8- Most Dangerous Dog Breeds “Huky”
Many people fall in love with this Nordic breed blessed with glacial blue eyes, but more and more owners are noticing they they’re appearing more and more on the list of breeds banned by insurance companies or housing authorities. Why is that? Perhaps it’s because they’re large, and look like wolves? Or most likely because of their appealing looks they often end up owned by irresponsible people who have no business in owning dogs? What we know for sure is that by standard, viciousness or extreme shyness is means for disqualification in the show ring. As other dogs, this breed blossoms with the right amount of socialization, training and exercise. They are even known for making poor guardians, to the point of inviting the occasional thief to a night of movies and some popcorn!
9- Most Dangerous Dog Breeds “Alaskan Malamute”
Often confused with the Siberian husky, the Alaskan malamute is an appealing Nordic breed with a striking coat and wolf-like markings. You may stumble on the occasional specimen playing the part of a wolf in some movies, truth is, though these dogs are completely domesticated. While his sheer size might scare off some people, those who know him well know that these are playful dogs that are loyal and have an outgoing disposition. Like all dogs listed here, with the right owners, these dogs are pleasure to own. Aggression is not typical of this breed; indeed, according to breed standard, any signs of aggression towards humans is unacceptable.

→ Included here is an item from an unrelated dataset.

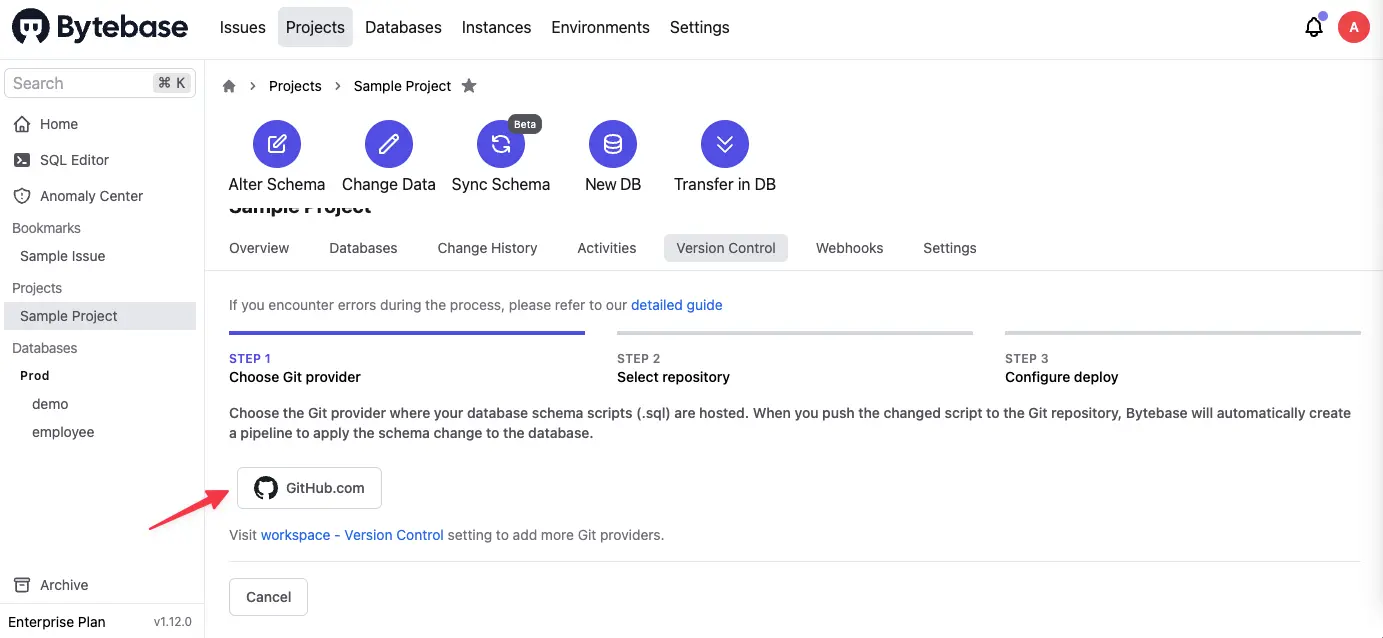Launch the Sync Schema beta feature
The width and height of the screenshot is (1383, 638).
coord(501,143)
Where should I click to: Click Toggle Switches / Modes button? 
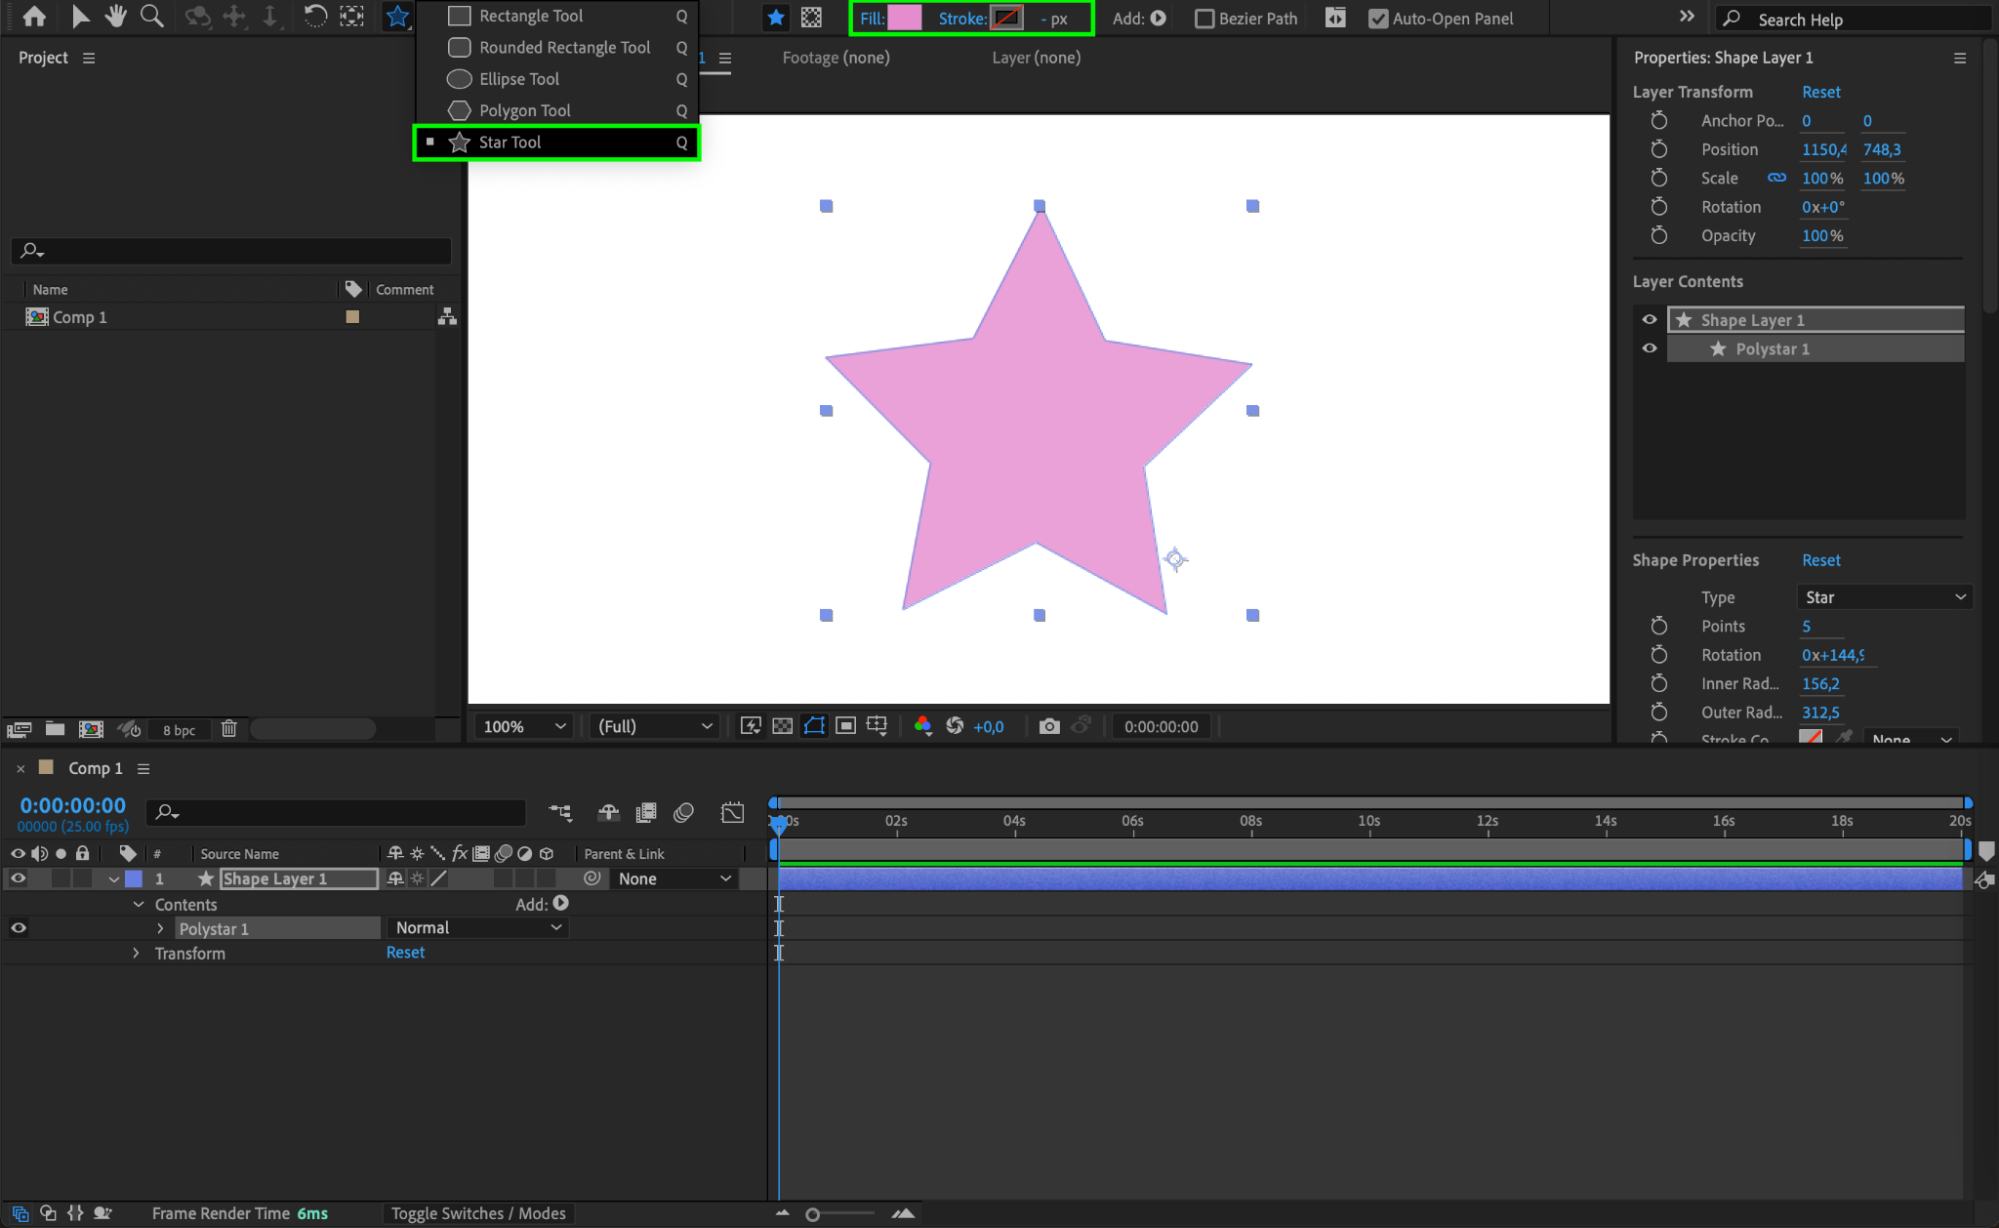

10- Most Dangerous Dog Breeds “Great Danes”
Yes, they’re large, there’s no doubt about that, but for many goods reasons they’re also affectionately called “gentle giants.” Once upon a time, landlords may have jokingly asked you “do you have a saddle for that dog?” now instead they back off, too much liability with such a big dog. With so many blacklisted and banned dogs we have seen so far, it’s sadly no longer a surprise to see this beautiful breed banned from some housing places and blacklisted by insurance companies. Weighing up to 150 pounds, it seems that nobody cares if your great dane puppy is just pulling to go greet and lick a person to death.
Video Source : Elite Facts
Sadly, the list of banned, restricted and/or blacklisted breeds nowadays tops over 70 breeds. If you happen to be an owner of any of these breeds, you can take some steps to fight BSL by learning more about the issue, becoming an ambassador for your breed and spreading knowledge– and if you don’t own any of these breeds, don’t relax; rather, consider that the list is always expanding, and your beloved dog may sadly end up on there as well.